Text for analysis:
↓↓↓
The high-resolution in vivo measurement of replication fork velocity and pausing by lag-time analysis

TL;DR

This paper introduces lag-time analysis, a novel method for in vivo measurement of replication fork velocity and pausing, providing high-resolution, locus-specific data across multiple species without cell synchronization.

Contribution

The paper presents a new, broadly applicable lag-time analysis method for quantifying in vivo molecular motor dynamics, specifically applied to DNA replication.

Findings

First quantitative locus-specific measurements of fork velocity in vivo.

Detection of brief, locus-specific pauses at rDNA in wild-type cells.

Observation of temporal fork velocity oscillations across species.

Abstract

An important step towards understanding the mechanistic basis of the central dogma is the quantitative characterization of the dynamics of nucleic-acid-bound molecular motors in the context of the living cell, where a crowded cytoplasm as well as competing and potentially antagonistic processes may significantly affect their rapidity and reliability. To capture these dynamics, we develop a novel method, lag-time analysis, for measuring in vivo dynamics. The approach uses exponential growth as the stopwatch to resolve dynamics in an asynchronous culture and therefore circumvents the difficulties and potential artifacts associated with synchronization or fluorescent labeling. Although lag-time analysis has the potential to be widely applicable to the quantitative analysis of in vivo dynamics, we focus on an important application: characterizing replication dynamics. To benchmark the approach, we analyze replication dynamics in three different species and a collection of mutants. We provide the first quantitative locus-specific measurements of fork velocity, in units of kb per second, as well as replisome-pause durations, some with the precision of seconds. The measured fork velocity is observed to be both locus and time dependent, even in wild-type cells. In addition to quantitatively characterizing known phenomena, we detect brief, locus-specific pauses at rDNA in wild-type cells for the first time. We also observe temporal fork velocity oscillations in three highly-divergent bacterial species. Lag-time analysis not only has great potential to offer new insights into replication, as demonstrated in the paper, but also has potential to provide quantitative insights into other important processes.
↑↑↑
Supplied material:
↓↓↓
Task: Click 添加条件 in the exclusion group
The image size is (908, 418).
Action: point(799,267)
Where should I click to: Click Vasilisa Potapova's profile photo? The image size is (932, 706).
↑↑↑
Tasks to complete:
1. List the findings given under the "Findings" header in the lag-time analysis summary.
2. Retype the part of the lag-time analysis summary from "The paper presents" up to and including "rDNA in wild-type cells.".

Task-by-task results:
1.
First quantitative locus-specific measurements of fork velocity in vivo.
Detection of brief, locus-specific pauses at rDNA in wild-type cells.
Observation of temporal fork velocity oscillations across species.

2.
The paper presents a new, broadly applicable lag-time analysis method for quantifying in vivo molecular motor dynamics, specifically applied to DNA replication.

Findings

First quantitative locus-specific measurements of fork velocity in vivo.

Detection of brief, locus-specific pauses at rDNA in wild-type cells.